Mesmo em época de pandemia causada pelo coronavírus Covid-19, as locações imobiliárias tem trazido vários questionamentos no direito do consumidor.
Afinal, existe uma relação de consumo no caso de uma locação de imóvel?. Haveria uma relação de consumo entre o locador e o locatário, ou entre o locador e imobiliária, ou ainda entre o locatária e a imobiliária?
Enfim, o questionamento é saber se o Código de Defesa do Consumidor CDC, seria aplicável aos contratos de locação, considerando-se que, alguns estudiosos entendem como configurada uma relação de consumo.
O fato a ser destacado é que a locação não se sujeita aos ditames do CDC, uma vez que este dispõe:
Art. 2° Consumidor é toda pessoa física ou jurídica que adquire ou utiliza produto ou serviço como destinatário final. (…).
Art. 3° Fornecedor é toda pessoa física ou jurídica, pública ou privada, nacional ou estrangeira, bem como os entes despersonalizados, que desenvolvem atividade de produção, montagem, criação, construção, transformação, importação, exportação, distribuição ou comercialização de produtos ou prestação de serviços. (…).
Assim, com base nos artigos mencionados, há de se destacar a ausência manifesta da relação jurídica de consumo, visto que o vínculo estabelecido entre as partes (locador e locatário) não se amolda em qualquer dos artigos mencionados.
Além disso, existe legislação específica que cuida das relações jurídicas locatícias, qual seja, a Lei 8245/91, que trata sobre as locações dos imóveis urbanos e os procedimentos correspondentes.
O entendimento da jurisprudência em especial do STJ, é no sentido de que, de fato “não se aplica o Código de Defesa do Consumidor ao contrato de locação regido pela Lei n. 8.245/1991, porquanto, além de fazerem parte de microssistemas distintos do âmbito normativo do direito privado, as relações jurídicas não possuem os traços característicos da relação de consumo, previstos nos artigos 2º e 3º da Lei n. 8.078/1990”.

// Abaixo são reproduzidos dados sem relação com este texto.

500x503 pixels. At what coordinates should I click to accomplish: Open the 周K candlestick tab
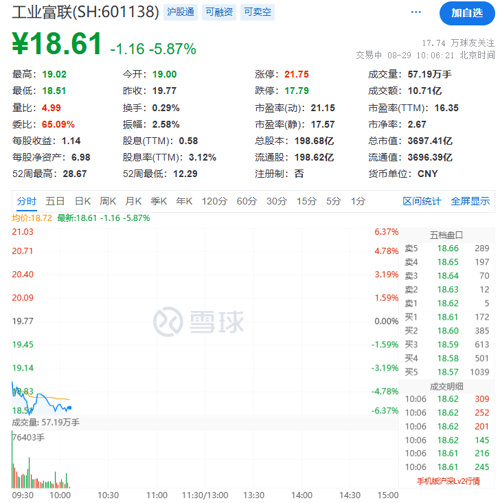point(108,201)
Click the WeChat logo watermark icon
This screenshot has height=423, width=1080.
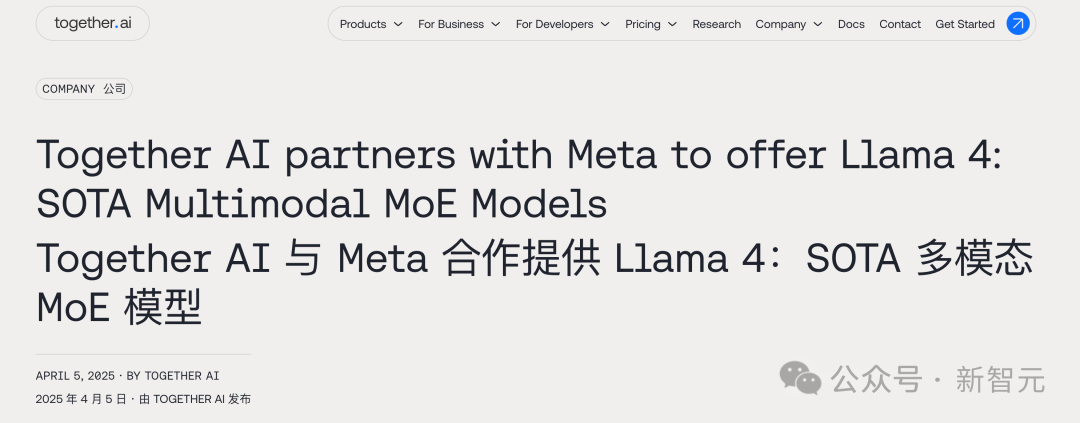coord(801,377)
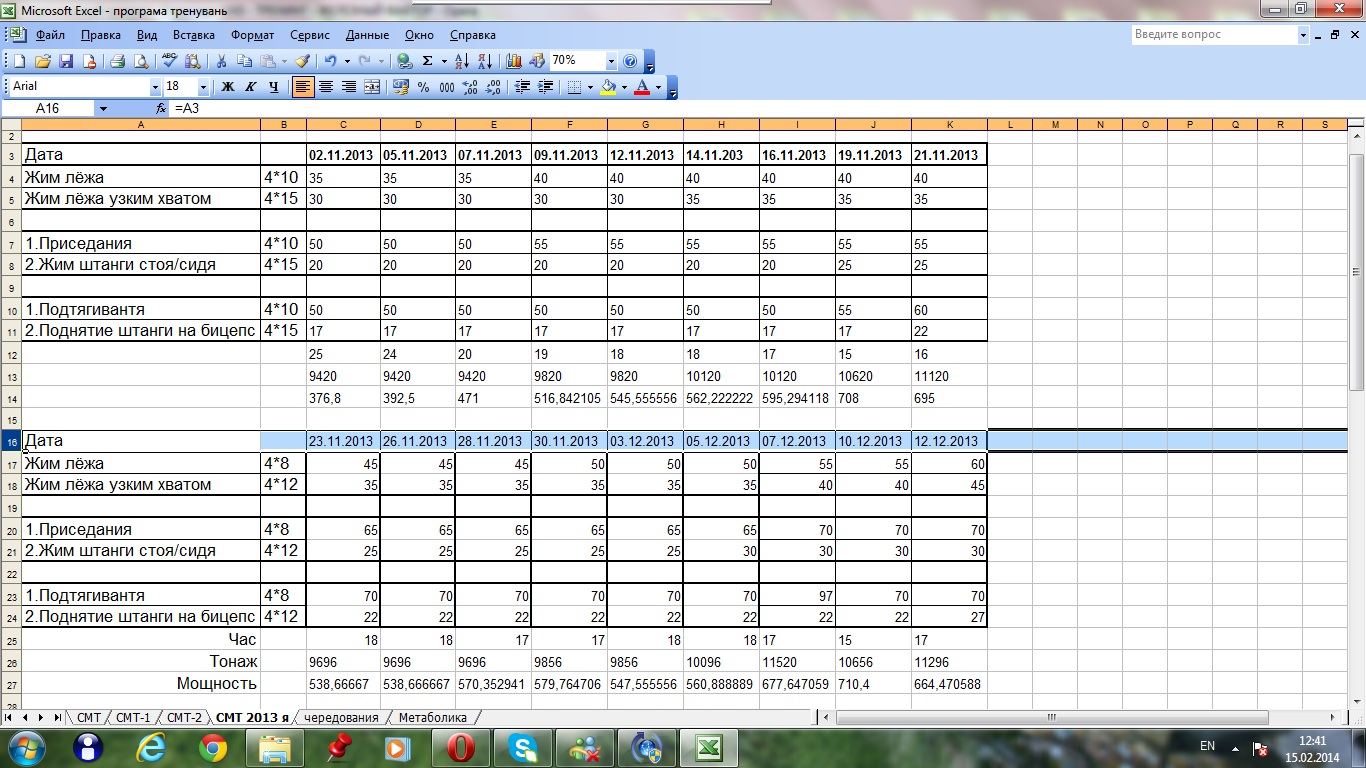Toggle underline formatting (Ч)
Viewport: 1366px width, 768px height.
point(273,87)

Entendem alguns que, em se tratando de locação de imóveis com a intermediação de uma imobiliária, somente haverá relação de consumo entre o proprietário do imóvel com a imobiliária e o locatário com a imobiliária, vez que a imobiliária exerce o papel de administradora da atividade de locação, com prestação de serviços não só ao locador como também, ao locatário.
Assim sendo, em se tratando a locação de imóvel próprio, inexistindo a intermediação de uma imobiliária, o contrato não poderá ser questionado com base no CDC, vez que não se trata de relação jurídica de consumo, ou seja, na área do direito do consumidor, e sim de uma relação jurídica na área do direito civil.
Portanto, a tese da jurisprudência consolidada é no sentido de que a atividade da imobiliária trabalha com duas relações jurídicas distintas, ou seja, prestação de serviços, entre o proprietário do imóvel e a administradora, e a de locação propriamente dita, em que a imobiliária atua como intermediária de um contrato de locação.
Referido entendimento é o que melhor se amolda à situação, considerando-se que muitos quando alugam diretamente um imóvel não possuem habilidade de uma imobiliária na prestação de serviço, sendo evidentemente uma relação contratual entre duas pessoas físicas – locador e locatário, uma relação civil, e não de consumo.
Portanto, em resumo, toda vez que o contrato de aluguel for diretamente entre inquilino/locatário e o proprietário/locador do imóvel, inexiste relação de consumo, nesses casos, havendo conflito de interesse as partes devem recorrer à justiça para solução do problema. O órgão de defesa e proteção do consumidor – Procon, somente será acionado se houver relação de consumo, ou seja, quando o conflito se der entre locador/imobiliária, ou entre locatário/imobiliária.